**Stated goal**: Copy out the rows word for word, starting at the line that contains "Task: Click 88(98.88%)" and stopping after the line that contains "Action: click(x=1263, y=438)".

**Records shown**:
* START *

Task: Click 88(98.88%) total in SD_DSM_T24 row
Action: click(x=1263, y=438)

* END *
* START *

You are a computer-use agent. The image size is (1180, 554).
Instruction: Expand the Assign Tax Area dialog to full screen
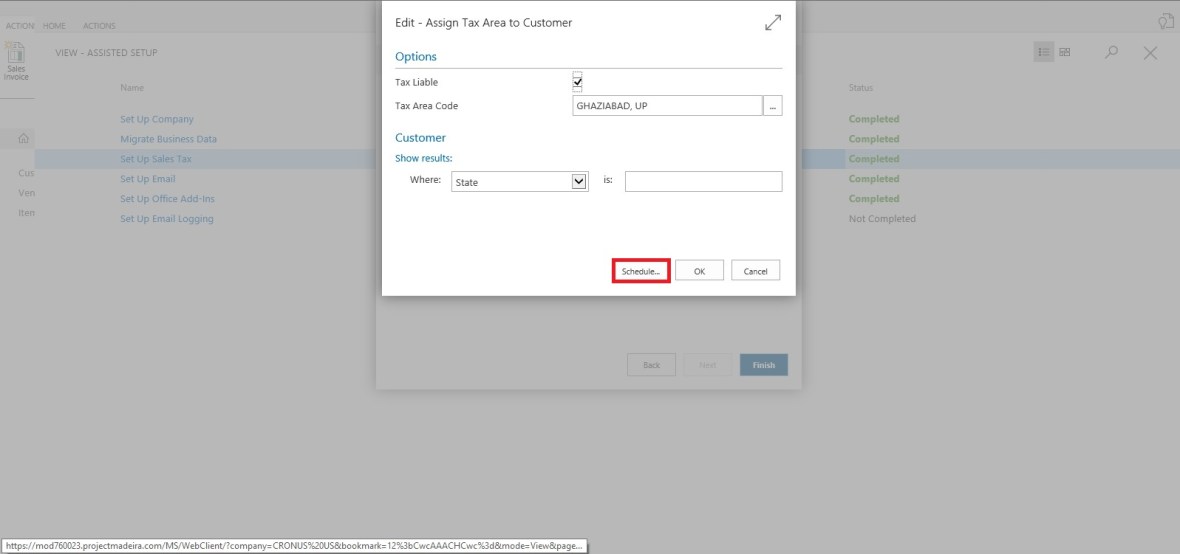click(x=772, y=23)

* END *
* START *

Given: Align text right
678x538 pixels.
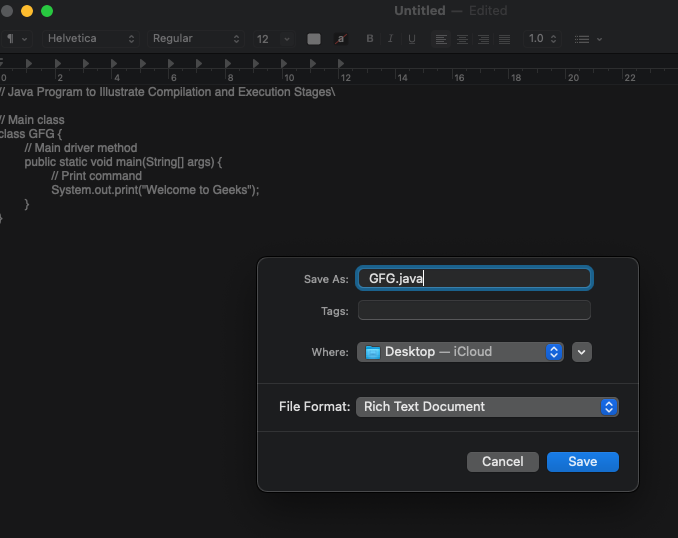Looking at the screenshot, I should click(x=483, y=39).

* END *

**Finished exercise**:
Task: Click 88(98.88%) total in SD_DSM_T24 row
Action: click(x=1263, y=438)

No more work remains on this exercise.